▶ _Problem description_: After finding the line with "CUENTAN DE UN SABIO QUE UN DÍA (333, 976)" in the data below, set down exactly each line through the one with "PANZA DE BURRO (45, 807)", inclusive, and stop there.

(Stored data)
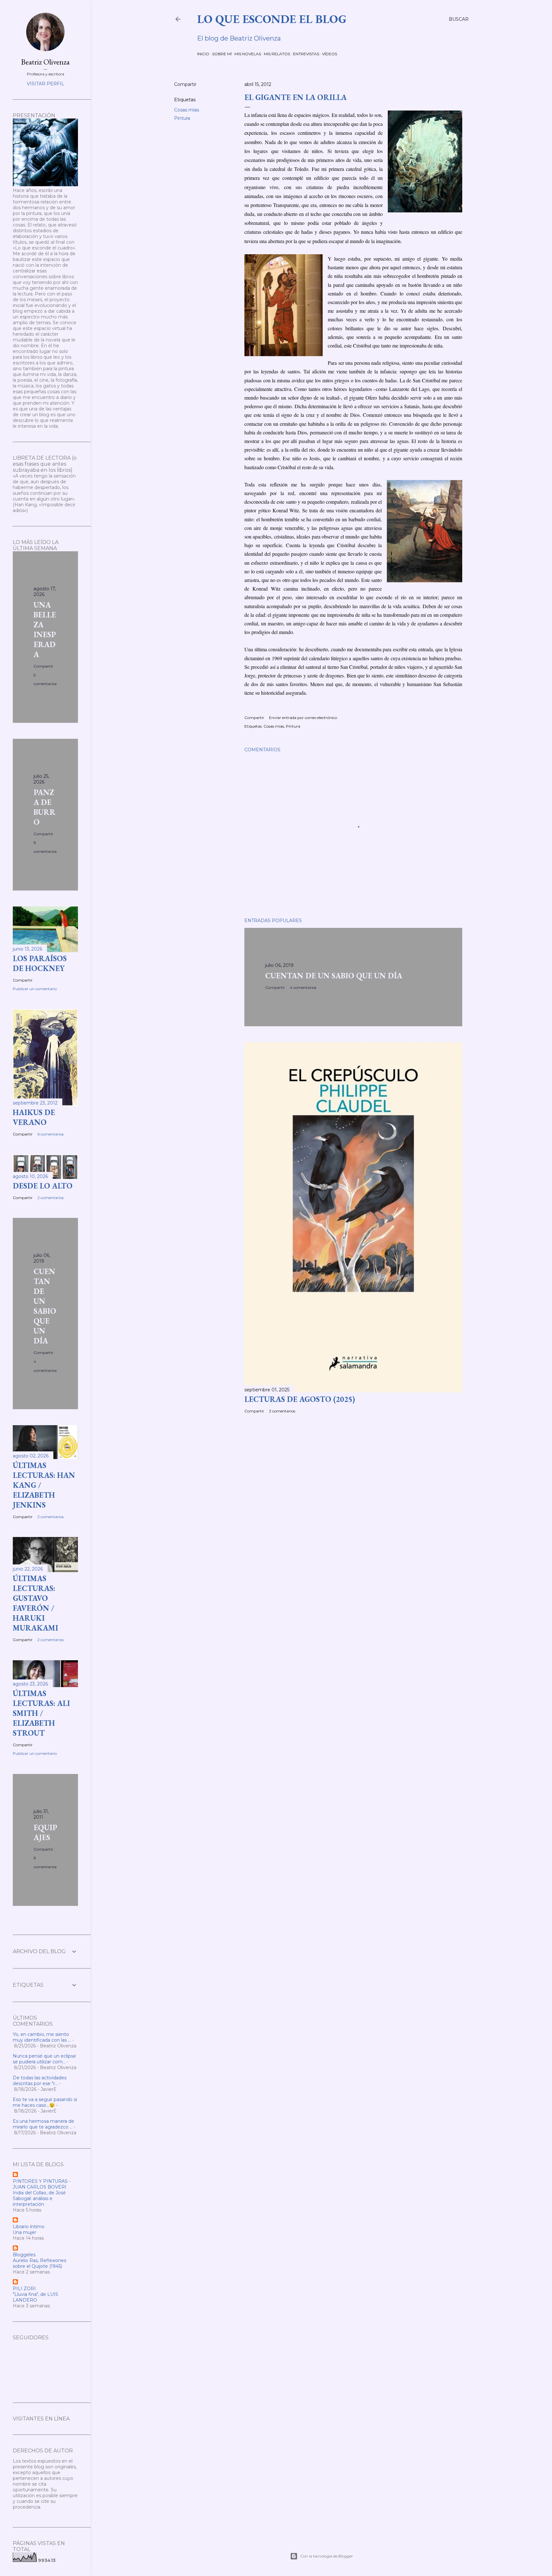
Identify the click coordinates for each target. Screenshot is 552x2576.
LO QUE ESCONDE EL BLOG (272, 19)
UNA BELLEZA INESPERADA (45, 629)
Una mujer (24, 2232)
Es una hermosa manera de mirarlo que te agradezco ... (43, 2124)
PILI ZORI (24, 2288)
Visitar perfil (45, 84)
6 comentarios (50, 1134)
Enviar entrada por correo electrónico (303, 717)
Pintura (182, 118)
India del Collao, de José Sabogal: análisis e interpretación (39, 2198)
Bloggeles (24, 2255)
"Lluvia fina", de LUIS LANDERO (35, 2297)
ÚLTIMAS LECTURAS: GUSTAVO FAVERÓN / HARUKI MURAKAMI (35, 1603)
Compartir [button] (185, 84)
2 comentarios (282, 1411)
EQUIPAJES (45, 1832)
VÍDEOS (329, 53)
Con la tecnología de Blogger (326, 2556)
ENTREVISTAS (306, 53)
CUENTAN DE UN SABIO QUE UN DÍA (333, 976)
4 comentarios (303, 987)
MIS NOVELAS (247, 53)
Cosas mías (186, 110)
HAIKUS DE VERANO (34, 1117)
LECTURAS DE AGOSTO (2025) (299, 1399)
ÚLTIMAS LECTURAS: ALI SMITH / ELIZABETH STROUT (41, 1713)
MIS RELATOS (277, 53)
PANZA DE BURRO (45, 807)
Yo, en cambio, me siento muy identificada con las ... (42, 2037)
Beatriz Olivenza (45, 62)
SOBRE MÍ (222, 53)
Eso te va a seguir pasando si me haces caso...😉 (45, 2102)
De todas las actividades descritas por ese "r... (39, 2080)
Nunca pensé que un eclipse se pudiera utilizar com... (44, 2059)
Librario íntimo (28, 2226)
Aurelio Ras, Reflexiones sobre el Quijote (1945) (39, 2263)
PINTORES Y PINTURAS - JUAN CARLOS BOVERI (42, 2184)
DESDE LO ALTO (43, 1186)
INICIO (203, 53)
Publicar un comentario (35, 988)
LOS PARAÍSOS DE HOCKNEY (40, 963)
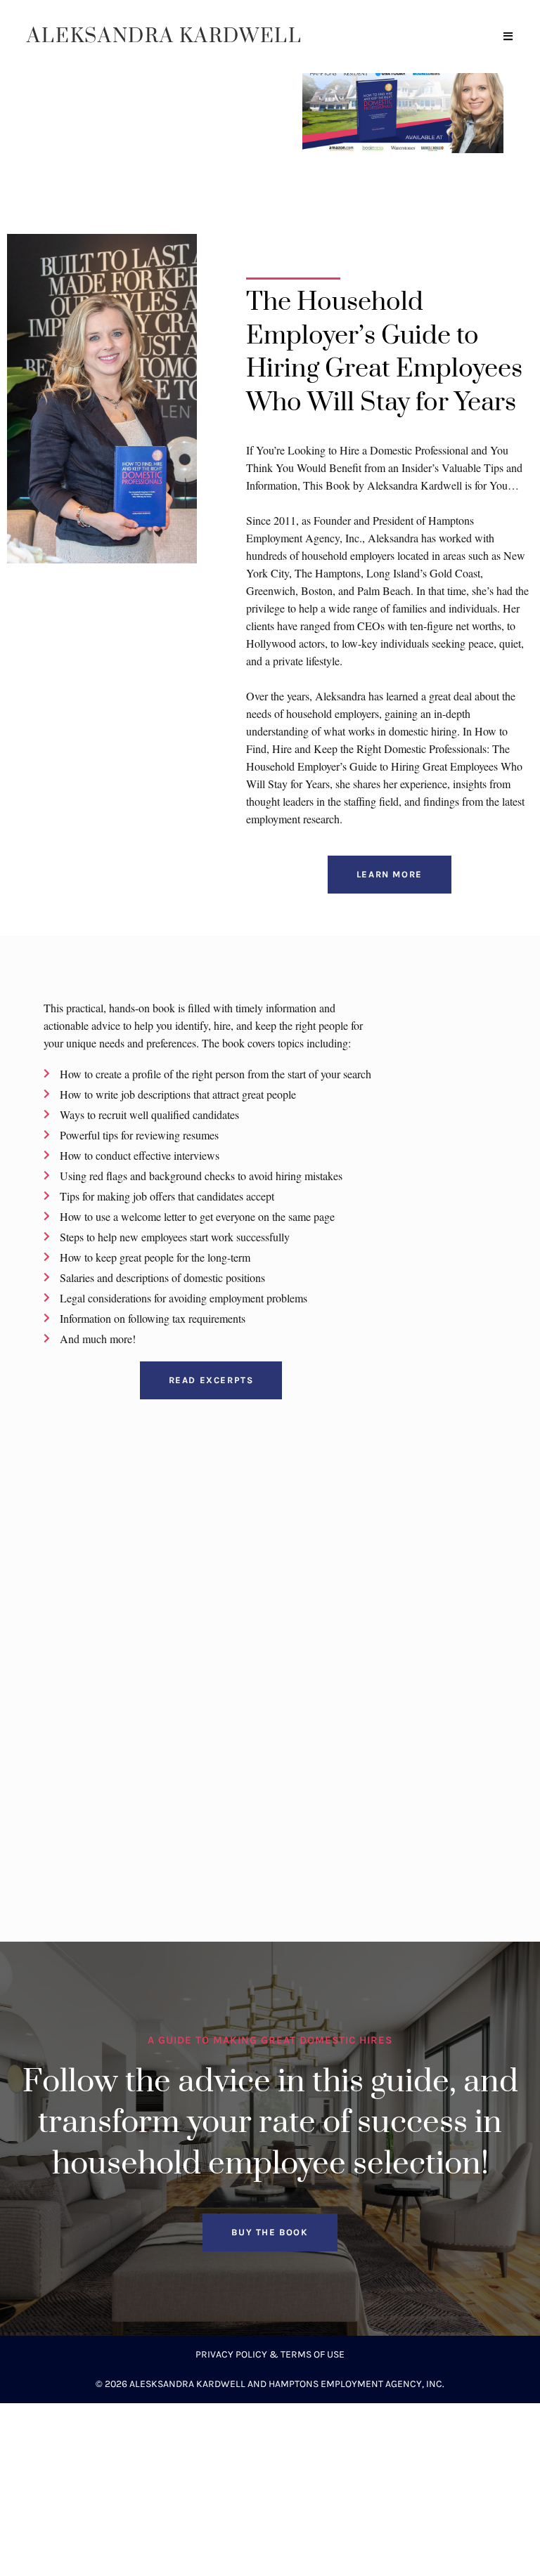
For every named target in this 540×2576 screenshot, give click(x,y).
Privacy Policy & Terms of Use (270, 2354)
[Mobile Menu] (508, 37)
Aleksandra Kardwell (164, 36)
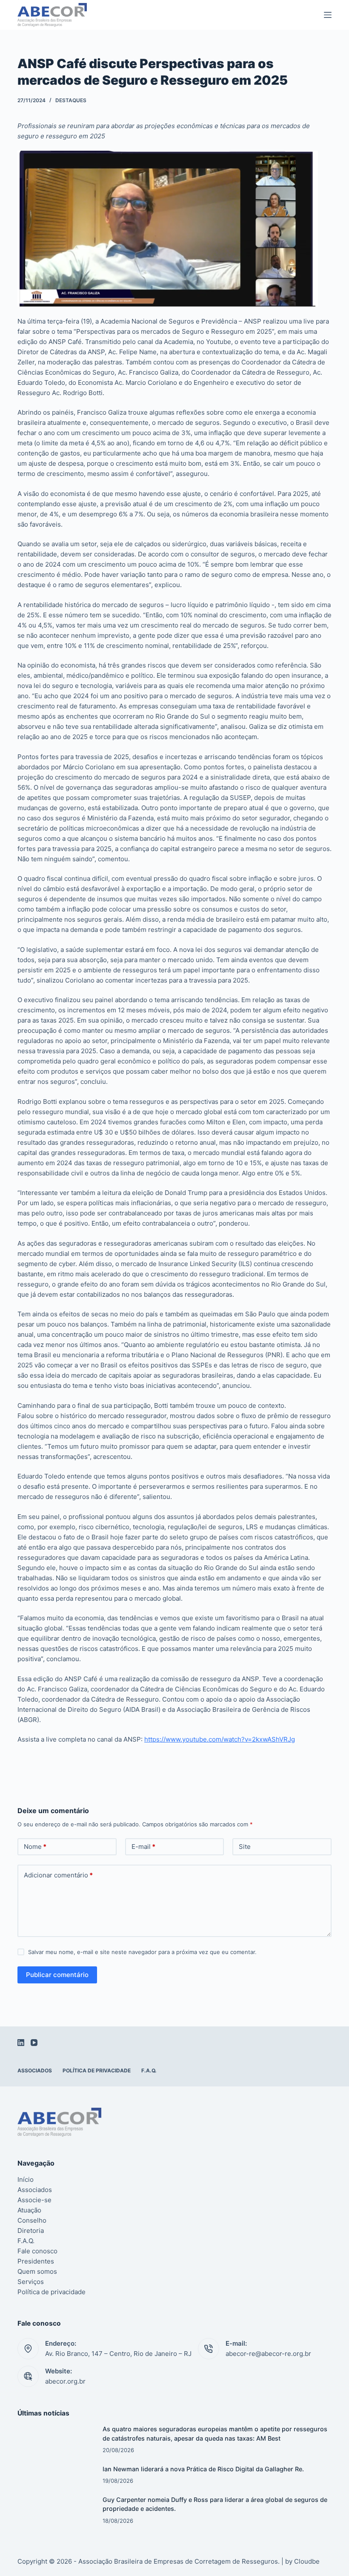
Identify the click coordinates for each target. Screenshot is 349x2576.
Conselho (31, 2220)
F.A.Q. (149, 2070)
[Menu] (328, 15)
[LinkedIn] (20, 2042)
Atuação (29, 2210)
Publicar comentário (57, 1975)
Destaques (70, 100)
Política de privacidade (97, 2070)
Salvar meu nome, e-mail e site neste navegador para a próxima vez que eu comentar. (142, 1951)
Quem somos (37, 2271)
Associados (34, 2070)
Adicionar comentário (58, 1875)
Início (25, 2179)
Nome (35, 1846)
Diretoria (30, 2230)
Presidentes (35, 2261)
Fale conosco (37, 2251)
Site (245, 1846)
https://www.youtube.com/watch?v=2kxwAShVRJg (219, 1739)
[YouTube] (34, 2042)
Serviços (30, 2282)
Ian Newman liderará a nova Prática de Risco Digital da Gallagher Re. (203, 2469)
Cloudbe (307, 2561)
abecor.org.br (65, 2381)
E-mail (143, 1846)
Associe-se (34, 2200)
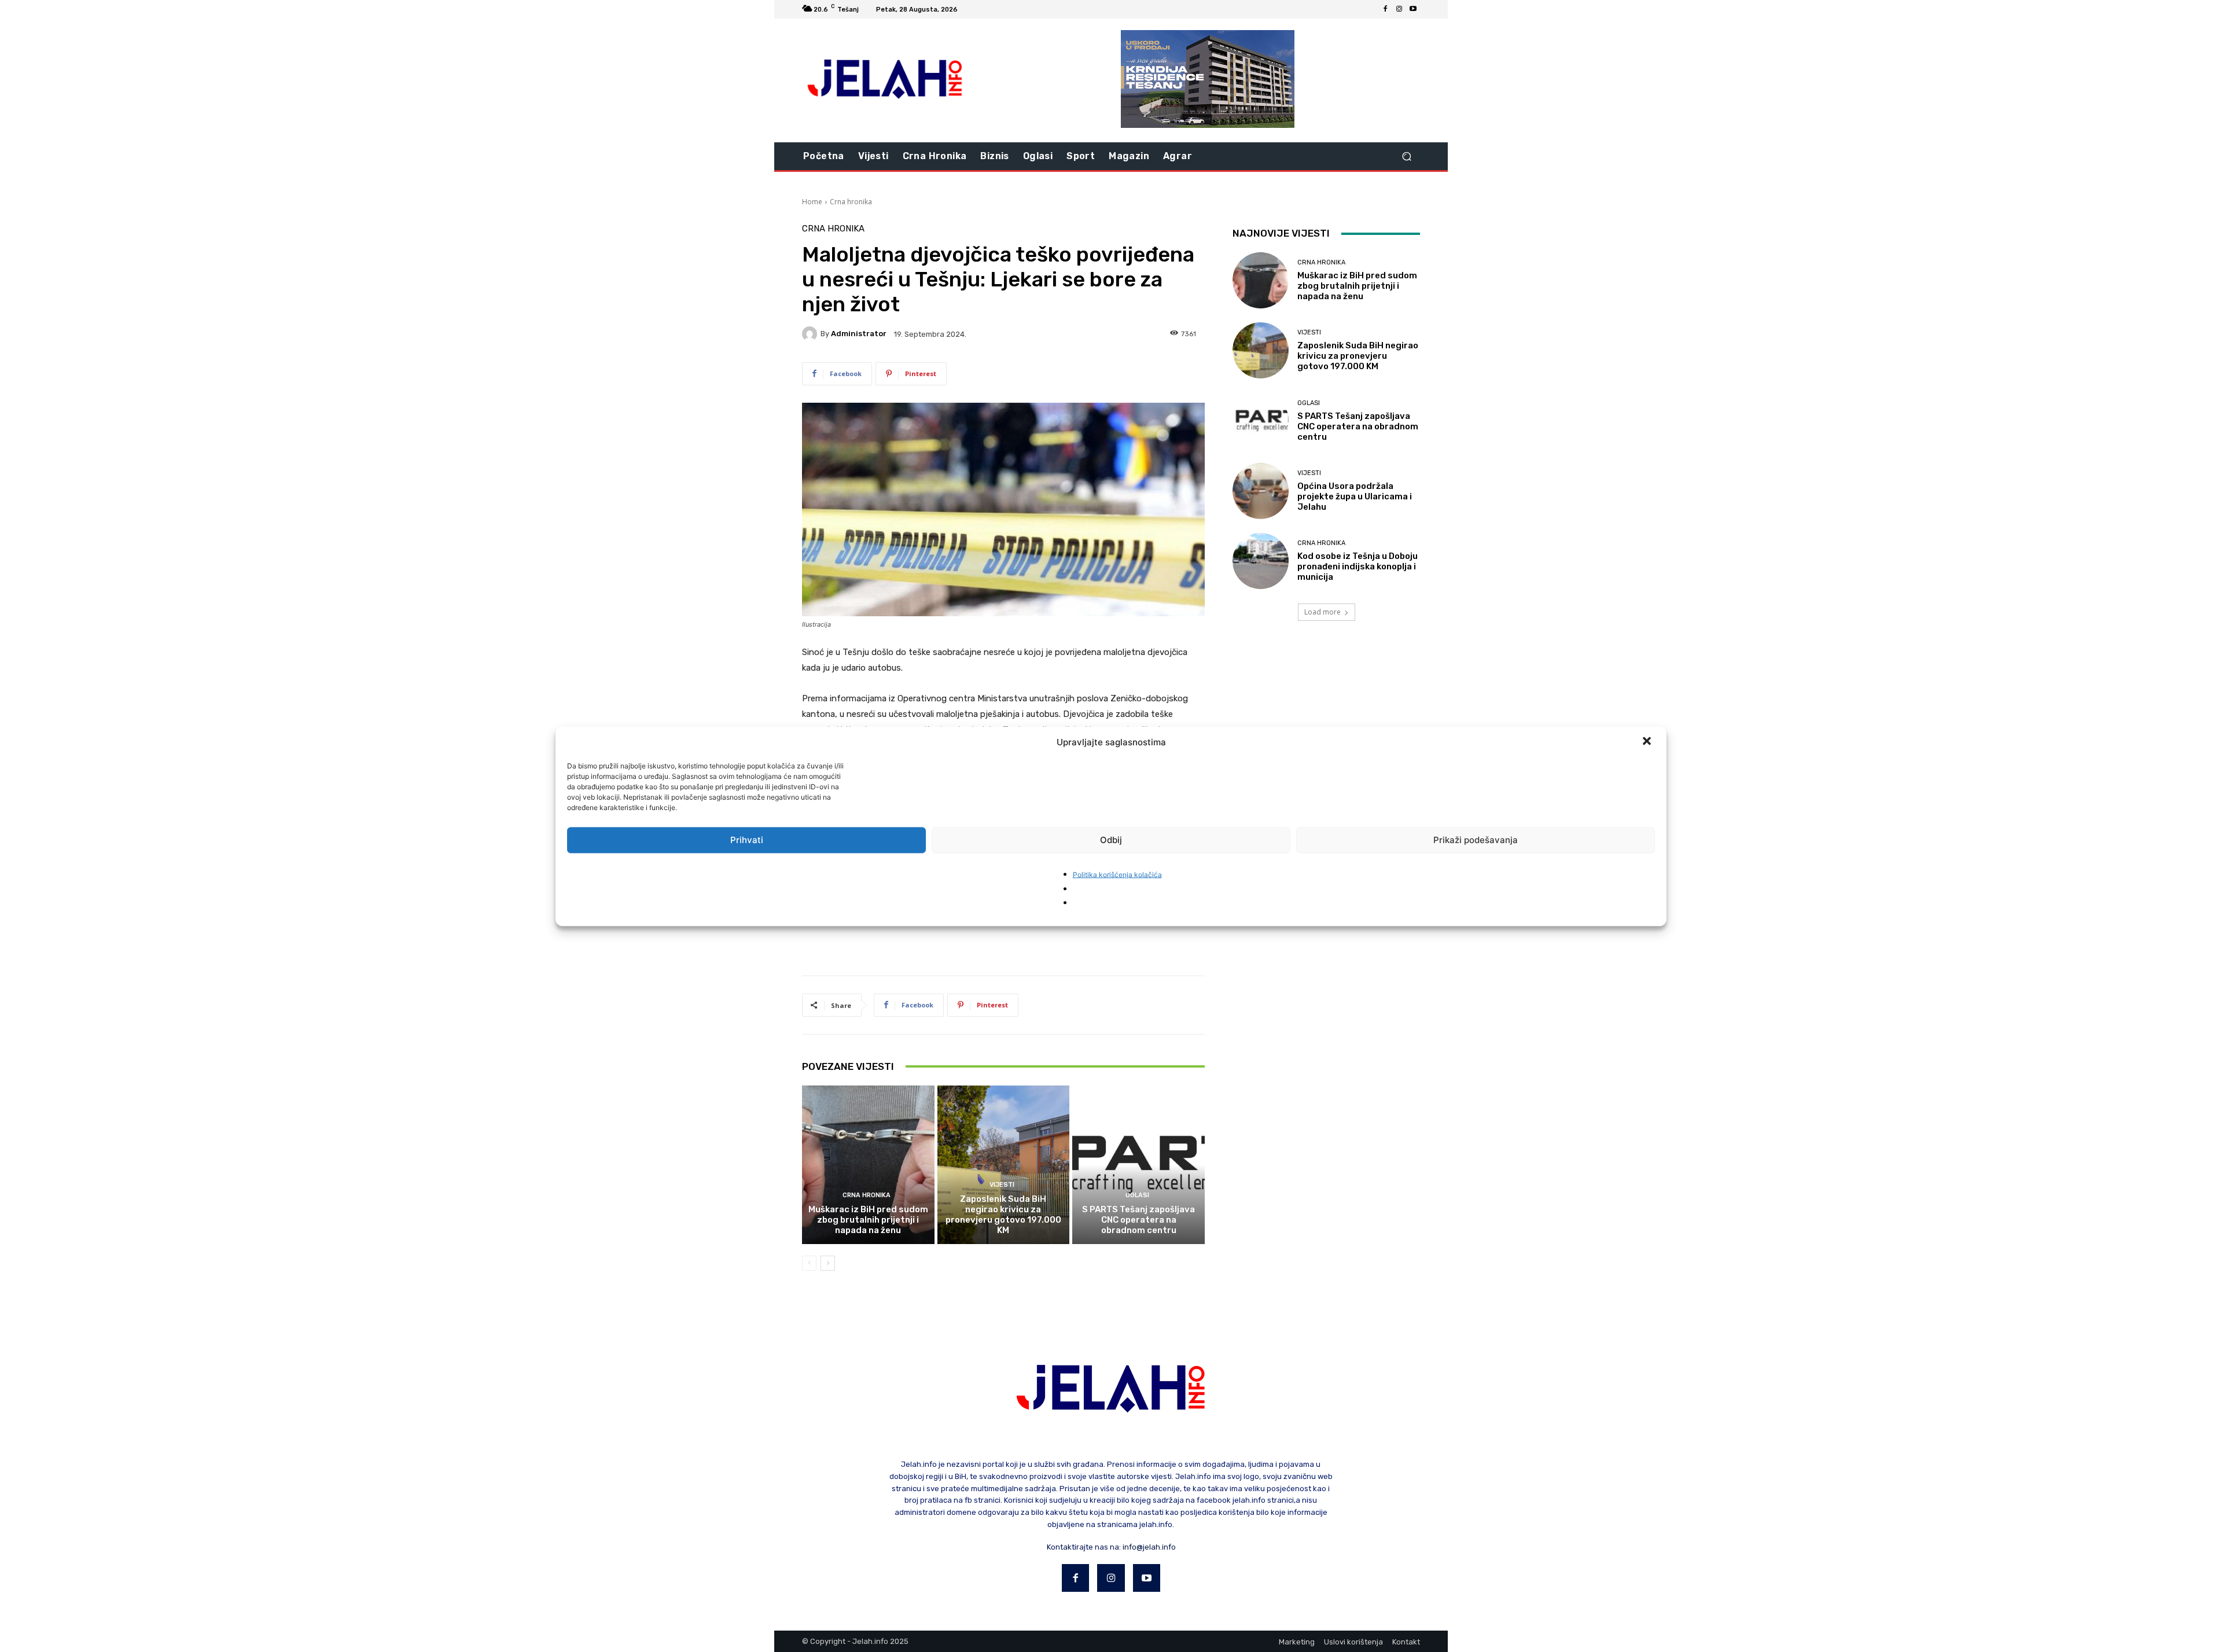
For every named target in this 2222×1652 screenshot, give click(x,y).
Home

▶ _Final answer_:
CUENTAN DE UN SABIO QUE UN DÍA (333, 976)
4 comentarios (303, 987)
MIS NOVELAS (247, 53)
Cosas mías (186, 110)
HAIKUS DE VERANO (34, 1117)
LECTURAS DE AGOSTO (2025) (299, 1399)
ÚLTIMAS LECTURAS: ALI SMITH / ELIZABETH STROUT (41, 1713)
MIS RELATOS (277, 53)
PANZA DE BURRO (45, 807)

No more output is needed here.